What happens with untreated Hepatitis C?

Natural history of Hepatitis C.

Incubation period ranges from 2-26 weeks (mean 6-12 weeks). In symptomatic acute HCV infection, antibodies to HCV only detected in 50-70% of patients; otherwise antibodies seen in 3-6 weeks. Clinical course is milder than HBV infection; rare cases are severe. Patients with chronic hepatitis C have characteristic episodic elevations of serum aminotransferases with intervening normal or near-normal periods. 15% of acute cases resolve; 85% become chronic hepatitis (rare cases of fulminant hepatitis exist).

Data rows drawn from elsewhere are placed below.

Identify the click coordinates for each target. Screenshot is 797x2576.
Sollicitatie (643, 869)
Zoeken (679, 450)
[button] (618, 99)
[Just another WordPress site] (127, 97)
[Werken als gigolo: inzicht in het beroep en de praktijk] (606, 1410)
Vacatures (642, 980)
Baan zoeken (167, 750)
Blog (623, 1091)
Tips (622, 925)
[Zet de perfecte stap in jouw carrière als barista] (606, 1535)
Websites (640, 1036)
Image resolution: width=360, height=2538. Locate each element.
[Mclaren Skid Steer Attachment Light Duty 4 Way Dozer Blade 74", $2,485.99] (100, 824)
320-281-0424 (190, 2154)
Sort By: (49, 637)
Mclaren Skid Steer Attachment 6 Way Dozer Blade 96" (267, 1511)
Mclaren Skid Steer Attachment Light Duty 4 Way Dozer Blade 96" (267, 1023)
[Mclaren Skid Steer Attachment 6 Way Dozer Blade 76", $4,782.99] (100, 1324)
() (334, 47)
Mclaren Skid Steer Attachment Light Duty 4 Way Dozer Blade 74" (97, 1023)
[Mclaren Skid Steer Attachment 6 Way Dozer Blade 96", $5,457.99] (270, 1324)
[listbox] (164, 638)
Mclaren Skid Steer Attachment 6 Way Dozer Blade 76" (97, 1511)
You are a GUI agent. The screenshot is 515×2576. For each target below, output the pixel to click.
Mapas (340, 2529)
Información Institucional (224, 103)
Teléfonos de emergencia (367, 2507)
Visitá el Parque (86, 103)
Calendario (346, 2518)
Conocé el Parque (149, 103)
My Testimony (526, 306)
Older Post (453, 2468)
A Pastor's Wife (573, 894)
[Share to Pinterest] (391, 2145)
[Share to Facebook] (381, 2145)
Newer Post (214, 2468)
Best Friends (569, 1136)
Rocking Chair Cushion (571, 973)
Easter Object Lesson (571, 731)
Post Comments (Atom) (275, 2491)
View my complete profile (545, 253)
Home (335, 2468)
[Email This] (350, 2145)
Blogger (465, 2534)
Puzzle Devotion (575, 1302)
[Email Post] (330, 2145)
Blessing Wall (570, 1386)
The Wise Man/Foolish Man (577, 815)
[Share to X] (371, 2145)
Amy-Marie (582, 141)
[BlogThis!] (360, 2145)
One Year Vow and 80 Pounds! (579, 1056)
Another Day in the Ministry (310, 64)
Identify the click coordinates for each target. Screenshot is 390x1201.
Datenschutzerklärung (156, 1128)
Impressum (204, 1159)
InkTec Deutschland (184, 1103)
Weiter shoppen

Of the 85% of cases of chronic hepatitis, 80% are stable; 20% progress to cirrhosis and eventually hepatocellular carcinoma (approximately 10 years later). 50% of the cirrhotic cases remain stable, the other 50% of cases are fatal.

Microscopic features

- Lymphoid aggregates within portal tracts

- Focal sublobular regions of macrovesicular steatosis

- Bile duct epithelial cell proliferation

- Interface hepatitis

- Bridging inflammation and necrosis

- Fibrosis and cirrhosis

Most common mode of transmission of Hepatitis C in North America

- Intravenous drug use (60%)

- Sexual transmission (15%)

- Transfusions prior to 1991 (10%)

- Hemodialysis patients and healthcare workers (5%)

- Perinatal transmission (6% of infected mothers)

References:

Robbins Basic Pathology 7th ed, edited by Vinay Kumar, Ramzi S. Cotran, and Stanley J. Robbins, 873 pp, Philadelphia, Pa, Sounders, 2003.